▶ _What is being asked_
Please reproduce, exactly and in full, the lines running from the one that contains "Image resolution: width=222" to the end of the entries.
___
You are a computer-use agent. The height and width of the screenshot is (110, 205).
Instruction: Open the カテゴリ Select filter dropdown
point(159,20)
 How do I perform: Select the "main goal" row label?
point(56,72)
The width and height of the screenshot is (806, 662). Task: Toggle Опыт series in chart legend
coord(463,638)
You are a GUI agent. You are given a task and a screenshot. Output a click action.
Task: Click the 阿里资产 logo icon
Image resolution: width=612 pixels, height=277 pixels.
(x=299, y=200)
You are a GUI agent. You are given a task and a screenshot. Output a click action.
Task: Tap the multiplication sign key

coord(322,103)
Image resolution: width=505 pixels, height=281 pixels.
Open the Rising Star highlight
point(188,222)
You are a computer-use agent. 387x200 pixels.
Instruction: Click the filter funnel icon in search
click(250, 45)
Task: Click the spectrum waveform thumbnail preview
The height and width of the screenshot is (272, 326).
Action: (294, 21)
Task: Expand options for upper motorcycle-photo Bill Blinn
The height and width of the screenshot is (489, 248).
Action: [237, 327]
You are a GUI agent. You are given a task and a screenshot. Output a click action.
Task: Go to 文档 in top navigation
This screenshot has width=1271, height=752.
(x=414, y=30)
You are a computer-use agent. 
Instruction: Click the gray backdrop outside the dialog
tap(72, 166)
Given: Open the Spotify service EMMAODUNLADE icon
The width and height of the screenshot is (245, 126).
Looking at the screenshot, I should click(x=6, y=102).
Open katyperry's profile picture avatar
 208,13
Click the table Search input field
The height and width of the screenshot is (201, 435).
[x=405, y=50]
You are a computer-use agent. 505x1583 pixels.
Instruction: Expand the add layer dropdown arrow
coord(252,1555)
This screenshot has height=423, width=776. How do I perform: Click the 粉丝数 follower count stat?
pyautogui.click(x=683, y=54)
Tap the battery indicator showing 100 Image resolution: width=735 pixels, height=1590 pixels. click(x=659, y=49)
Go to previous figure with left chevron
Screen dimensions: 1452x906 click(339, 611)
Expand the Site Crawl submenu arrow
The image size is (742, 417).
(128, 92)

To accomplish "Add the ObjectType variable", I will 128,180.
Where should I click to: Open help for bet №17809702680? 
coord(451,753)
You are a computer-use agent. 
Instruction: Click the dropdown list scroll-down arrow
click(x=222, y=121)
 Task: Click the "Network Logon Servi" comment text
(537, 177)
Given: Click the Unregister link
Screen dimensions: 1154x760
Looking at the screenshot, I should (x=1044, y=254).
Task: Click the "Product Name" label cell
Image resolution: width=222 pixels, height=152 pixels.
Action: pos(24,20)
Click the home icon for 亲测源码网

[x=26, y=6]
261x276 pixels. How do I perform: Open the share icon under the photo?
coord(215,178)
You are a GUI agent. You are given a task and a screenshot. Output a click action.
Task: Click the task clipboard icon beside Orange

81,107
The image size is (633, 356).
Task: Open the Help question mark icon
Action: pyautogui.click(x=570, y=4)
___
▶ _Written answer_
Image resolution: width=222 pixels, height=152 pixels.
Action: pos(24,20)
Click the home icon for 亲测源码网

[x=26, y=6]
261x276 pixels. How do I perform: Open the share icon under the photo?
coord(215,178)
You are a GUI agent. You are given a task and a screenshot. Output a click action.
Task: Click the task clipboard icon beside Orange

81,107
The image size is (633, 356).
Task: Open the Help question mark icon
Action: pyautogui.click(x=570, y=4)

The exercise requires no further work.